* Описание заданий *
1. Изложите воспоминания о книге «Сараевское убийство» в двух предложениях.
2. Допишите следующую часть воспоминаний о книге «Сараевское убийство», начав сразу после последнего предложения.

* Исходный текст *
********************

В «Красной газете» я стал героем дня и, вероятно, изданию моей книги я был обязан приглашением редакции стать «радиособкором» из заграницы. Класс был очень доволен и каждый раз, встречая меня в редакции, восклицал: «Ты хорошо писала». В «Ленинградской правде» иностранный отдел делал вид, что не произошло ничего особенного: «Подумаешь! Мы и сами с усами!» Но сотрудники других отделов редакции «Ленинградской правды» и сотрудники ленинградских контор московских газет «Правда» и «Известия ВЦИК» горячо поздравляли меня. Им было просто приятно, что их «брат-репортер» написал и издал большой научный труд.

Один из экземпляров книги с любезной дарственной надписью я решил занести академику Е.В.Тарле. Лекции в вузах уже начались, и он был в Ленинграде. Но когда я позвонил в его квартиру на Дворцовой набережной и сказал экономке, открывшей дверь, что хочу видеть Евгения Викторовича, она испуганно шепнула: «Ночью его взяли».

В изумлении я вернулся домой. Вскоре кто-то из газетчиков шепнул мне, что Тарле арестован по какомуто «большому делу» политического характера. Как выяснилось немного позже, это был процесс «Промпартии».

Судьба моей книги «Сараевское убийство» была сложной, многострадальной и фантастической. Книга то умирала, то воскресала для рядового читателя, кочуя с книжных полок общего фонда в закрытый для читателя «спецфонд» и обратно, в зависимости от хода политических событий 30-60 годов.

Первой реакцией на выход книги и первой неофициальной рецензией на нее был телефонный звонок. Я подошел к телефону. «Это квартира товарища Полетики?» – спросил по-русски чей-то нерусский голос. – Ах, это вы сами! Я хотел бы встретиться и поговорить с вами о Сараевском убийстве".

На мой вопрос, с кем я имею честь говорить, голос ответил: «С вами говорит один из участников Сараевского убийства. Мое здешнее имя вам ничего не скажет, но я живу здесь по советскому паспорту. Я – югославский коммунист, эмигрировавший в вашу страну. Я увидел свое имя в вашей книге, но кто я, – сказать вам сейчас не могу».

Я растерянно слушал эти слова, слова человека, бывшего одним из героев моей книги. Словно она была заклинанием, вызвавшим из могилы злого духа. Я пригласил «голос» придти ко мне на следующий день. Шура, узнав о звонке, решительно заявила: «Я хочу быть при вашем разговоре!»

«Голос», явившийся ко мне, оказался пылким брюнетом моих лет, человеком невысокого роста, с густой копной черных курчавых волос. Я привел его в свою комнату и познакомил с Шурой. Он категорически отказался назвать имя, под которым он фигурирует в моей книге, и добавил: «А мое советское имя вам ничего не даст». По-русски он говорил свободно, но с ярко выраженным сербским произношением.

********************

* Показанные записи *
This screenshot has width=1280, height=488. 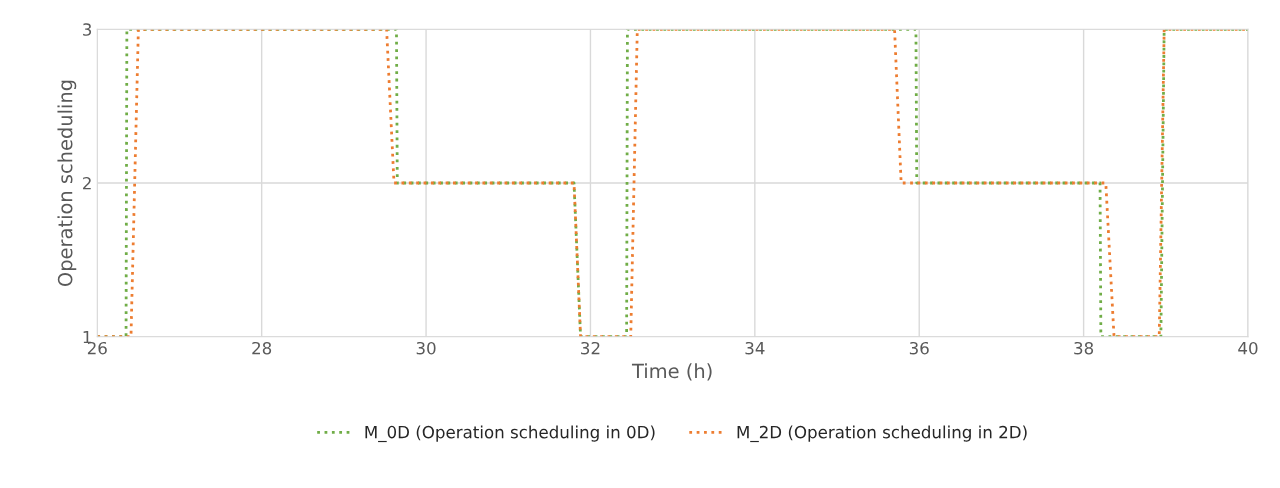 What do you see at coordinates (882, 434) in the screenshot?
I see `legend-label: M_2D (Operation scheduling in 2D)` at bounding box center [882, 434].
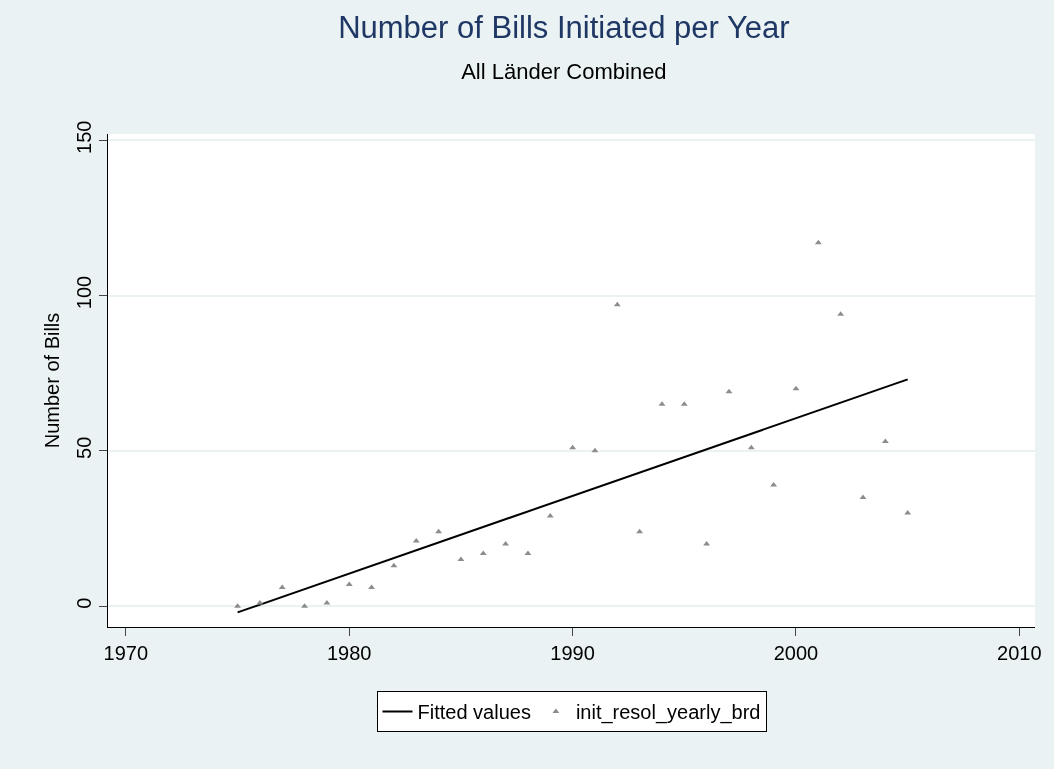 The image size is (1054, 769). I want to click on x-tick-label: 1990, so click(572, 653).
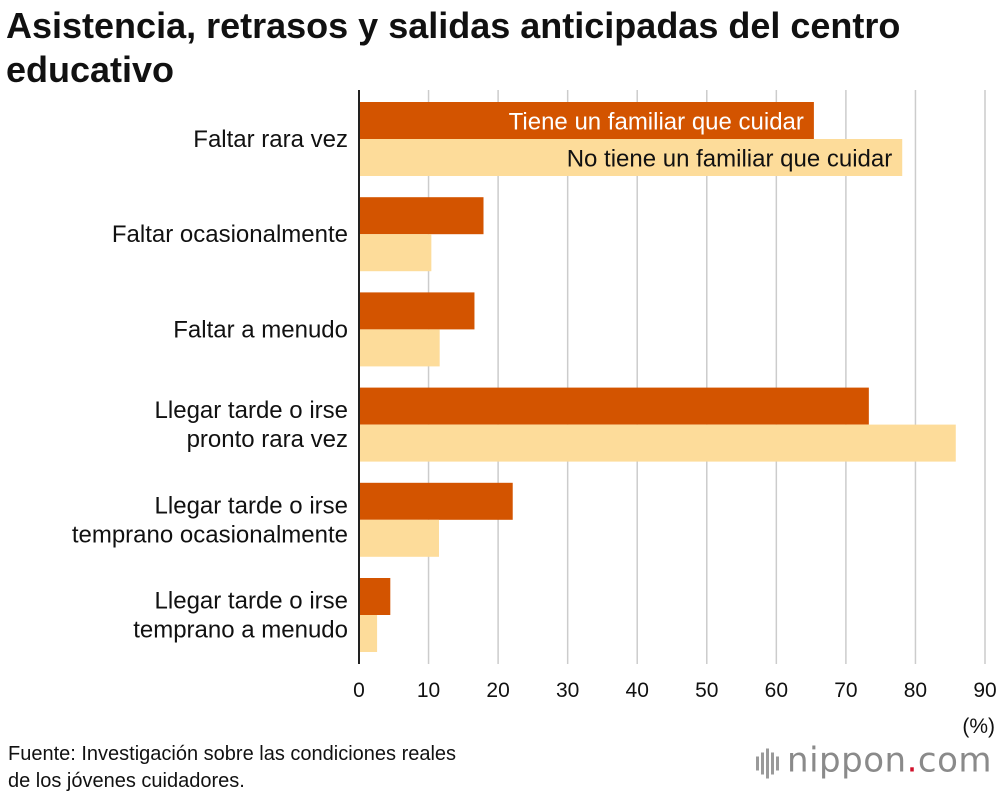 The height and width of the screenshot is (796, 1000). Describe the element at coordinates (978, 726) in the screenshot. I see `x-unit-label: (%)` at that location.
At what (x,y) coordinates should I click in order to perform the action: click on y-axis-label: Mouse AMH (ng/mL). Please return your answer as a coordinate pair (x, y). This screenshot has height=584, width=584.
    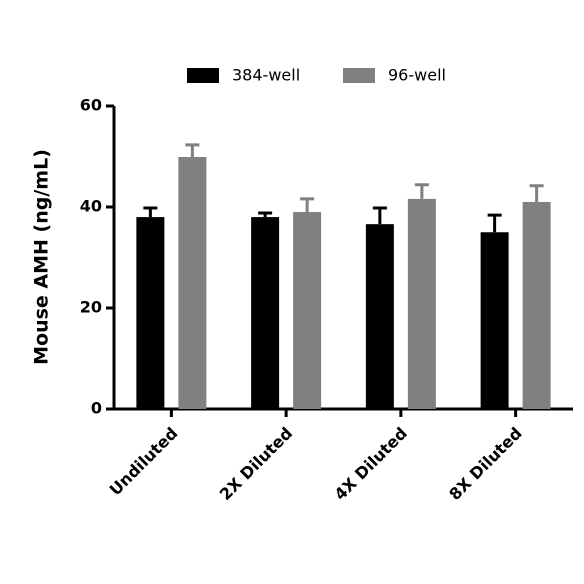
    Looking at the image, I should click on (42, 257).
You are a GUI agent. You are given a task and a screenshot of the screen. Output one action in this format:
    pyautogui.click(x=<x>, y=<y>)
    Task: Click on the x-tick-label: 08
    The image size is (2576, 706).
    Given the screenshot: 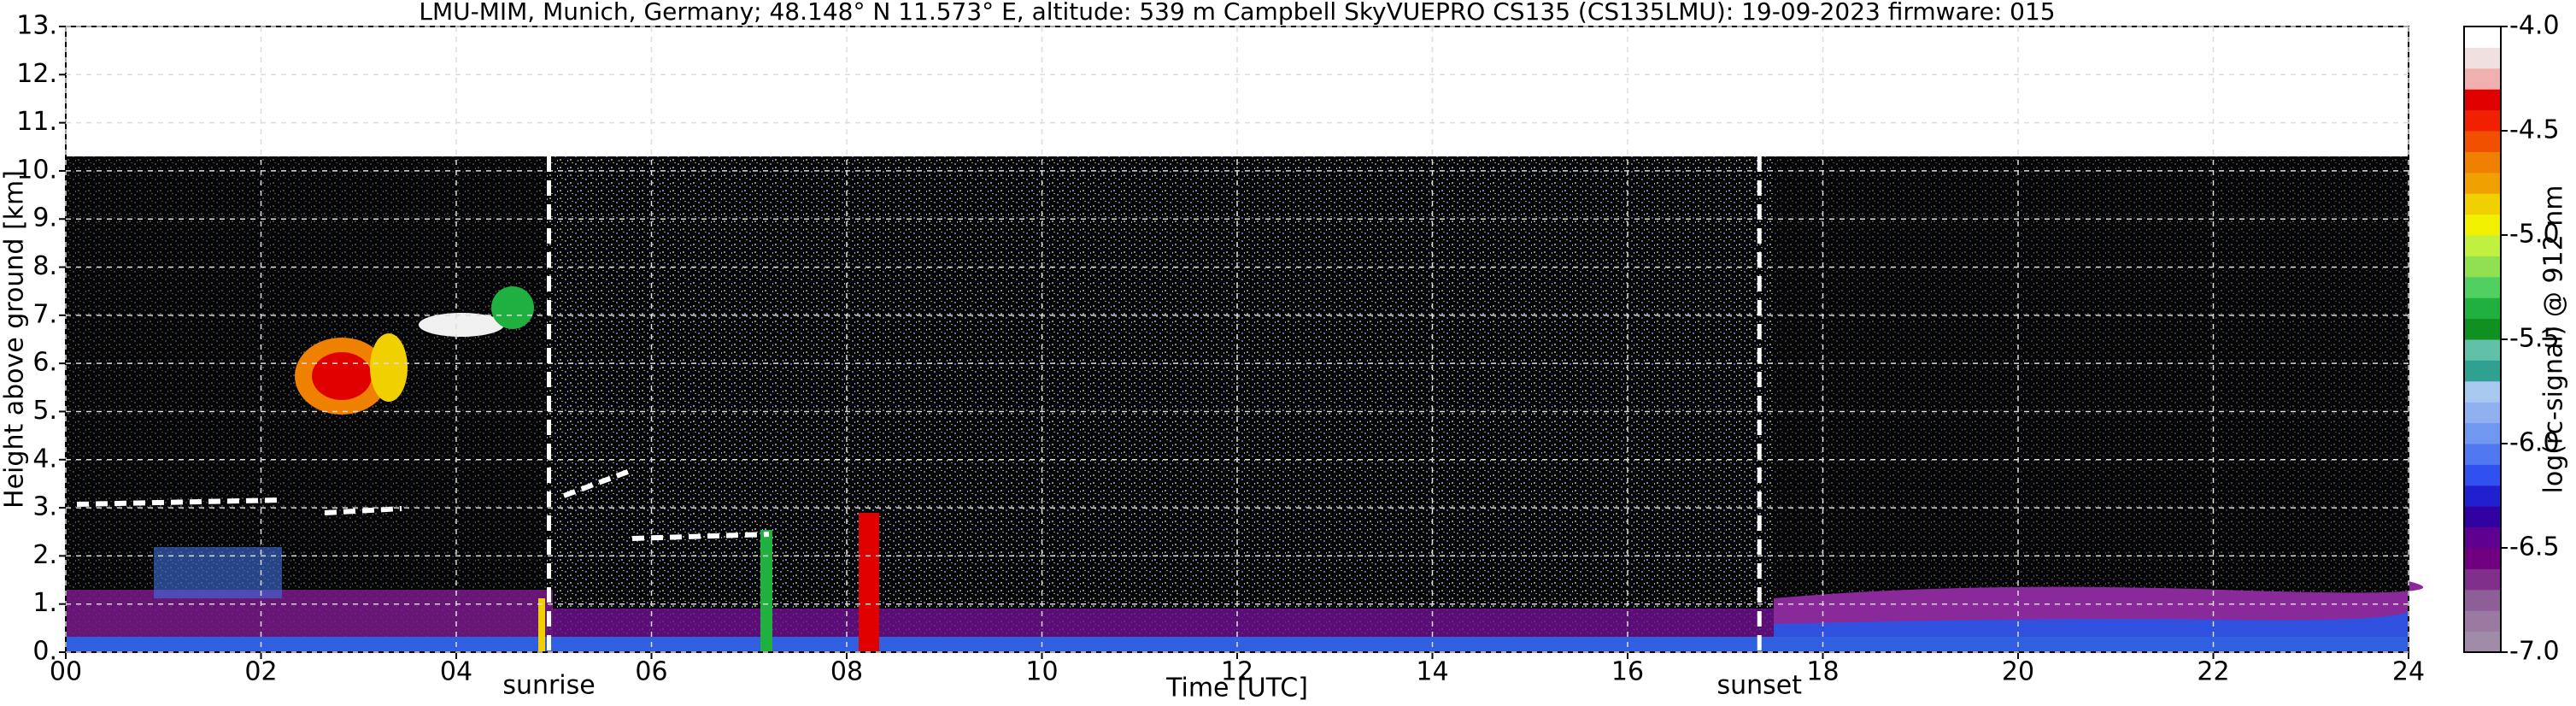 What is the action you would take?
    pyautogui.click(x=846, y=672)
    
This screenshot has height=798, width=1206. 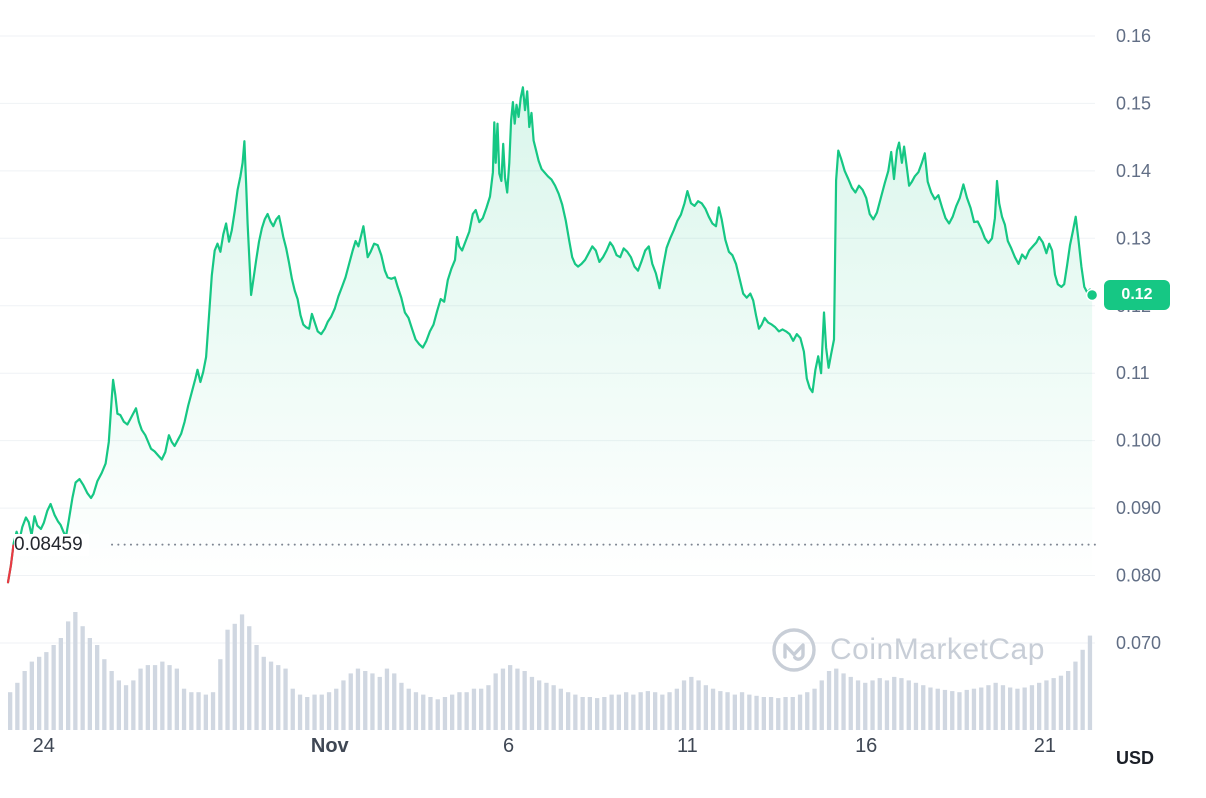 I want to click on current-price-badge: 0.12, so click(x=1137, y=295).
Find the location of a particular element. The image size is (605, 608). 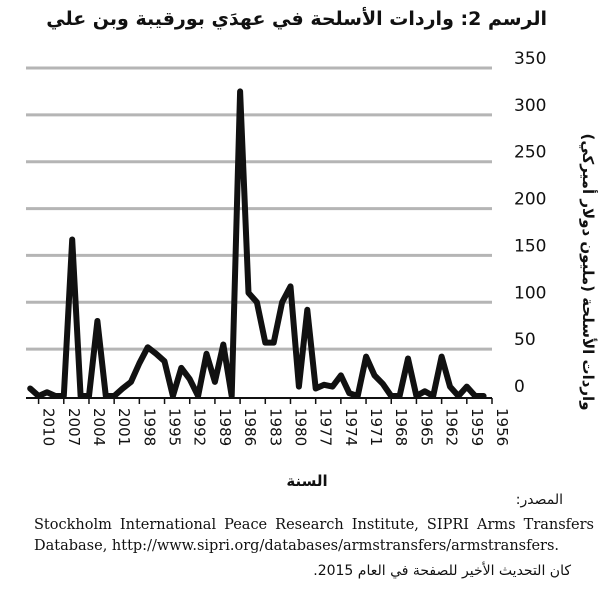

y-tick-label: 100 is located at coordinates (530, 293).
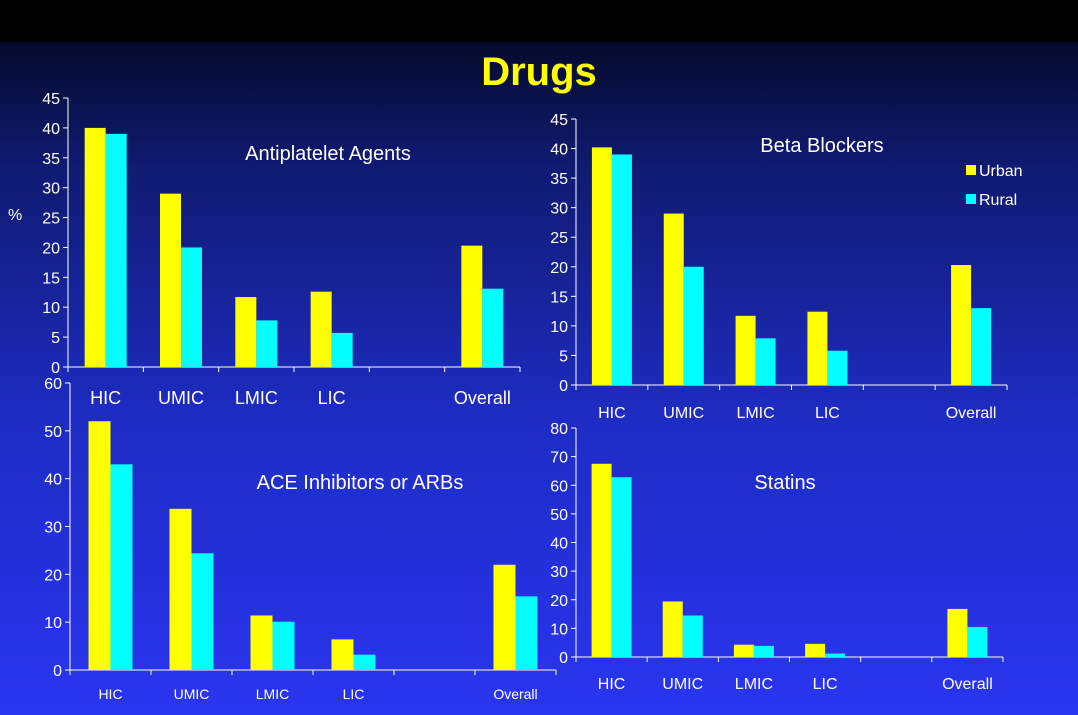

********************

* Ответы по заданиям *
1. После выхода книги «Сараевское убийство» автора поздравляли коллеги-газетчики, а занести экземпляр академику Е.В. Тарле не удалось, потому что тот был арестован по делу «Промпартии». Вскоре автору позвонил югославский коммунист, назвавшийся одним из участников Сараевского убийства, и на следующий день пришёл для разговора, но отказался назвать своё имя.

2.
Мы уселись у письменного стола. Шура осталась у дверей. Незнакомец заявил, что он сам и его сербские друзья, которые живут и работают («под фальшивыми именами» – добавил он) в Москве, послали его в Ленинград сказать мне, что сербские эмигранты-революционеры недовольны моей книгой: «Вы слишком сурово и критично писали о нас». Я ответил, что писал книгу по опубликованным сербским материалам и иностранным источникам, и показал ему источники своих характеристик и утверждений. Он очень заинтересовался только что вышедшей 9-томной публикацией австрийских дипломатических документов, в которых была опубликована масса протоколов австрийской полиции и расследований австрийских властей о борьбе южнославянской молодежи («омладины») против Австрии за создание «Великой Сербии». Незнакомец был взволнован и нервно оспаривал мое утверждение, что Гаврило Принцип и его друзья были членами организации «Черная рука» («Уедненье или смрт»), созданной полковником Димитриевичем.

У меня создалось впечатление, что незнакомец чегото боится и смотрит на меня с тревогой и беспокойством. Наш разговор продолжался почти два часа, и Шура, сидя здесь же около дверей, все время прислушивалась к нему. Наконец незнакомец собрался уходить и просил меня дать ему на несколько дней 8-й том австрийских документов и книжку деятеля хорватской революционной «омладины» Герцигоньи о хорватской «омладине», обязуясь честным словом вернуть их. Для меня это был нож в сердце. Я вообще не люблю давать свои книги, а разрознять восьмитомное издание уж совсем не хотелось. Но все же я в конце концов согласился и, скрепя сердце, дал ему эти книги.

Незнакомец встал, и я, согласно правилам вежливости, проводил его в переднюю. В передней, надевая пальто, он вынул из кармана пиджака маленький черный браунинг и переложил его в карман пальто. Дверь квартиры за ним захлопнулась, и я вернулся к Шуре.

– Знаешь что, – воскликнула Шура, как только я вошел в комнату, – мне кажется, что у него в кармане был револьвер!

– Совершенно верно. Ты права, – ответил я, – в передней он переложил браунинг из кармана пиджака в карман пальто.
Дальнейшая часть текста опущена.